▸ PROBLEM REQUIREMENTS
Transcribe word for word each line from the one containing "You are a computer-use" to the final line of the data, both included. Skip the pictures.

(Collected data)
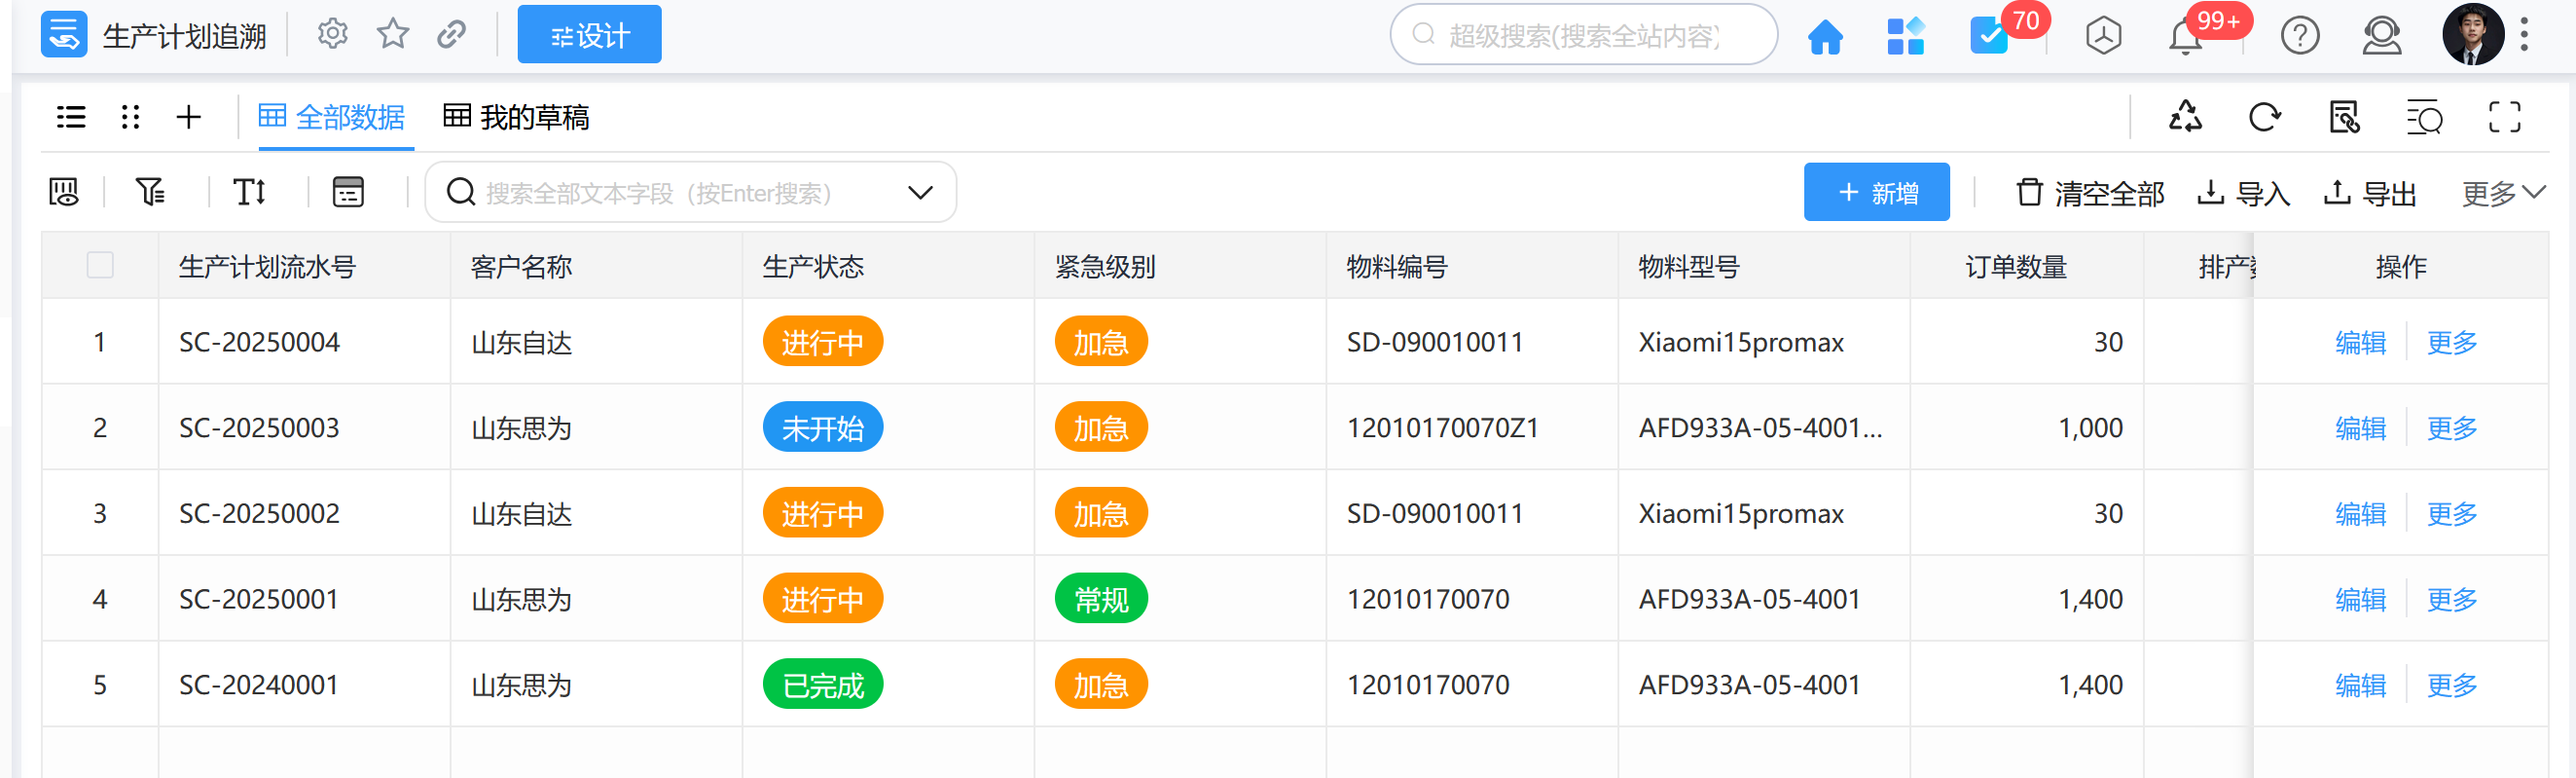Favorite this page with the star icon

[392, 35]
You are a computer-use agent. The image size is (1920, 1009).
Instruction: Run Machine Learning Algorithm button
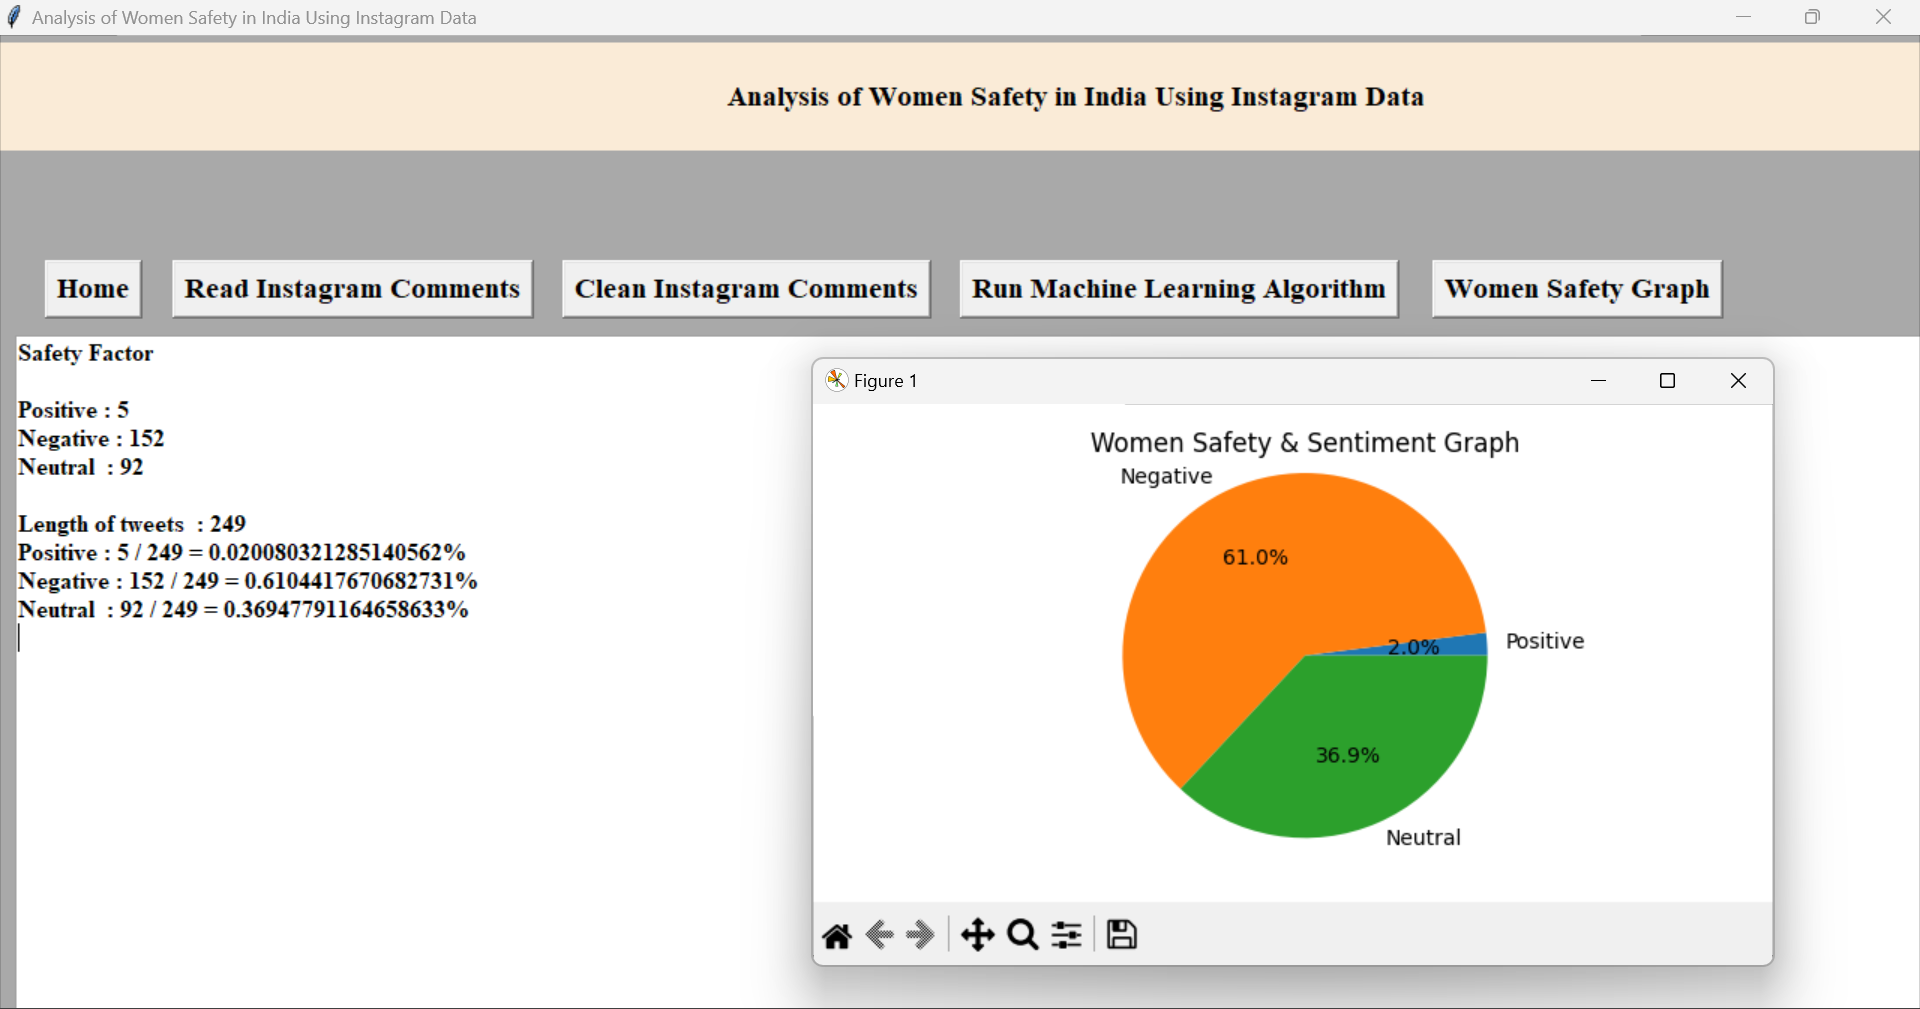1178,289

▸ SOLUTION FOR THIS TASK
You are a computer-use agent. The image size is (1920, 1009).
Instruction: Run Machine Learning Algorithm button
1178,289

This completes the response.